We now know a lot about fluorine. The lightest of the halogen elements with one single stable isotope, fluorine has an atomic number 9 and symbol F. It is one of the most reactive elements, capable of forming compounds even with some noble gases. And its ability to form stable and inert substances has enabled it to play a vital role in terms of medicinal and industrial usage.

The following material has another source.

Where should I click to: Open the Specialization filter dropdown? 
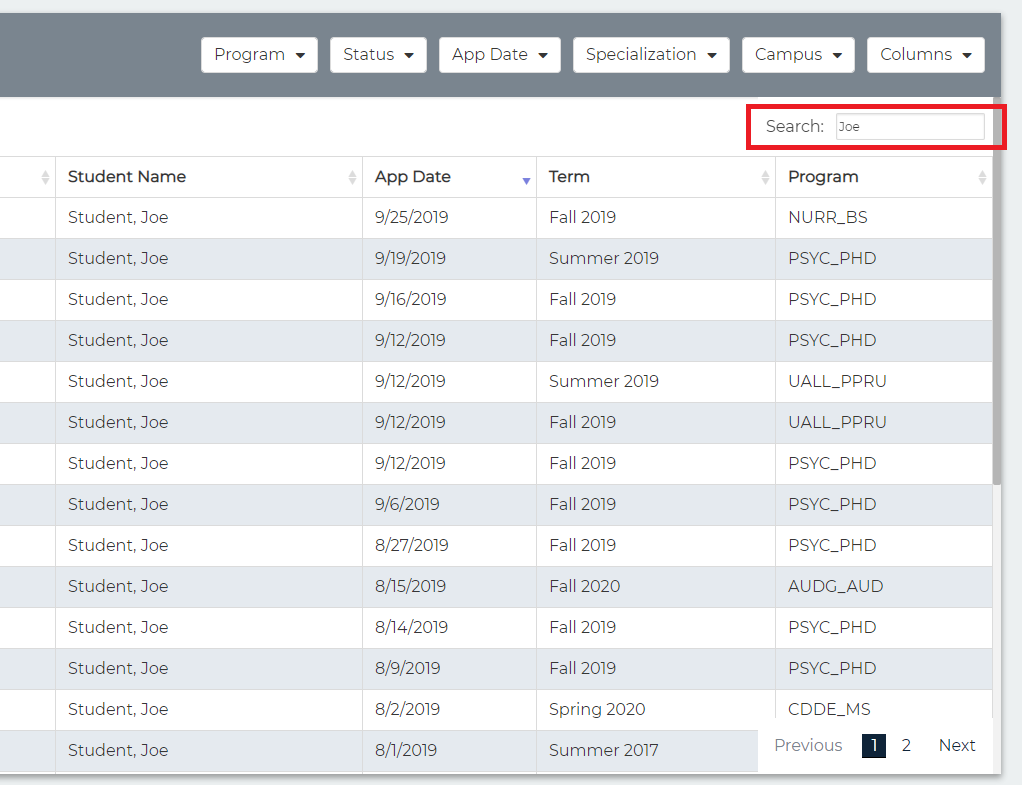(x=651, y=55)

Even though the existence of fluorine was well known for a long time, isolating it from its compound proved to be more than just tricky. So much so that it claimed the lives of a number of chemists in the 19th Century, including Belgian Paulin Louyet and Frenchman Jerome Nickles, who were attempting to become the first to isolate elemental fluorine from its many compounds.
The danger with fluorine
The problem lies in the fact that free fluoride ions bind well with calcium and magnesium in the body to form insoluble salts. These then precipitate and hinder proper functioning, leading to death of cells and corrosion of bones. This is why burns with hydrofluoric acid – a weak acid that can penetrate the skin and move rapidly towards deeper tissues – involving as small as 1/40th the body surface area could prove fatal.

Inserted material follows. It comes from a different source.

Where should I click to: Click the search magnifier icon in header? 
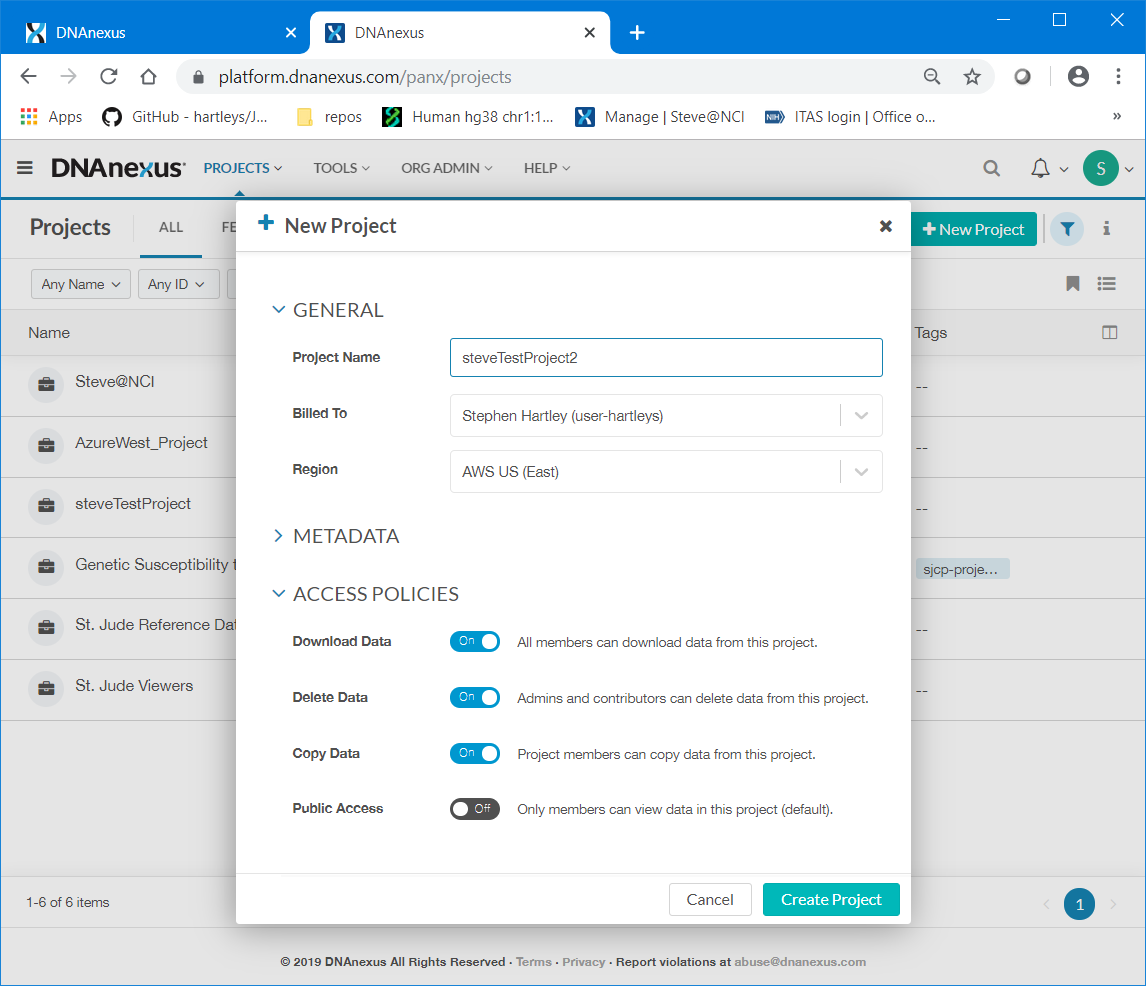(991, 168)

It is for these reasons that Frenchman Henri Moissan’s success in isolating fluorine is celebrated. He not only had to handle hydrofluoric acid, which was the preferred compound in trying to isolate fluorine, but needed to have a way to take care of the fluorine itself, which is a violent and reactive gas.
Moissan attended the Museum of Natural History and the School of Pharmacy in Paris before going on to become professor of Toxicology (1886) and of Inorganic Chemistry (1889) at the School of Pharmacy and professor of Inorganic Chemistry (1900) at the Sorbonne.
A special apparatus
Moissan began working with fluorine compounds in 1884 and met with success on June 26, 1886. He achieved this by electrolysing a solution of potassium fluoride in hydrofluoric acid, preparing fluorine gas in the process.

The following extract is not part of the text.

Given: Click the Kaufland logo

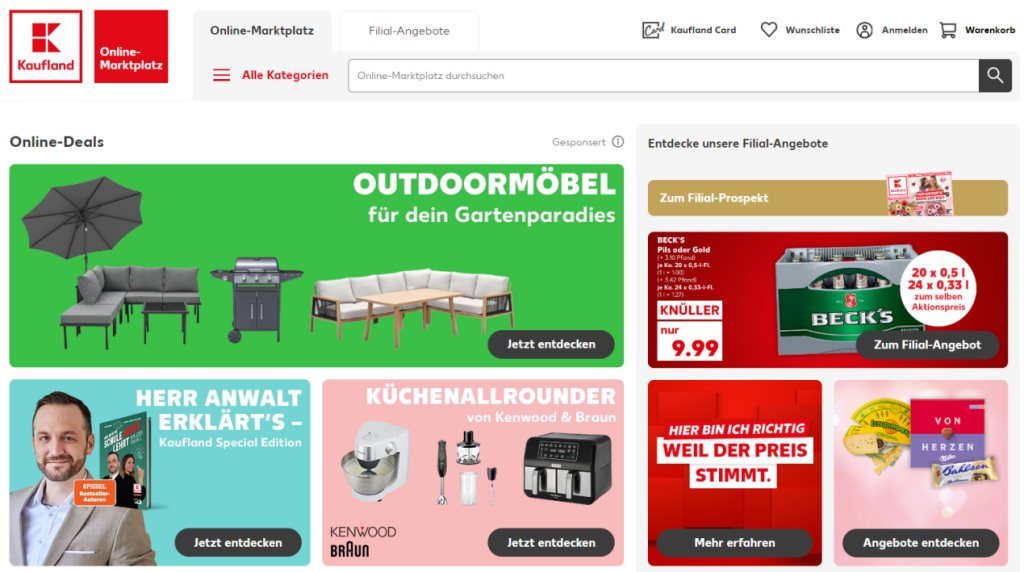Looking at the screenshot, I should click(x=46, y=46).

An important factor that contributed to his success was an apparatus he constructed himself. He made this out of platinum – among the few metals capable of resisting an attack by fluorine – and cooled the electrolytic solution down to -50 degree Celsius in order to limit the corrosion. Moissan studied the fluorine he thus produced extensively, understanding its properties and its reaction with elements.
Uses aplenty
Since that day in 1886, the way we utilise fluorine has come a long way. Inorganic fluorides serve in cavity-fighting capacities in our toothpastes; fluorinated anaesthetics proved to be an alternative to existing options that were flammable or explosive; and radioactive fluorine is an important ingredient in positron emission tomography (PET) – an imaging technique to detect cancerous tumours at a much earlier stage.
With our ability to tinker with chemistry much more advanced in this day and age, fluorine has also been put to various industrial uses. As tetrafluoroethylene, better known as Teflon, fluorine has even entered our everyday lives, as the polymer remains a popular option in cookware.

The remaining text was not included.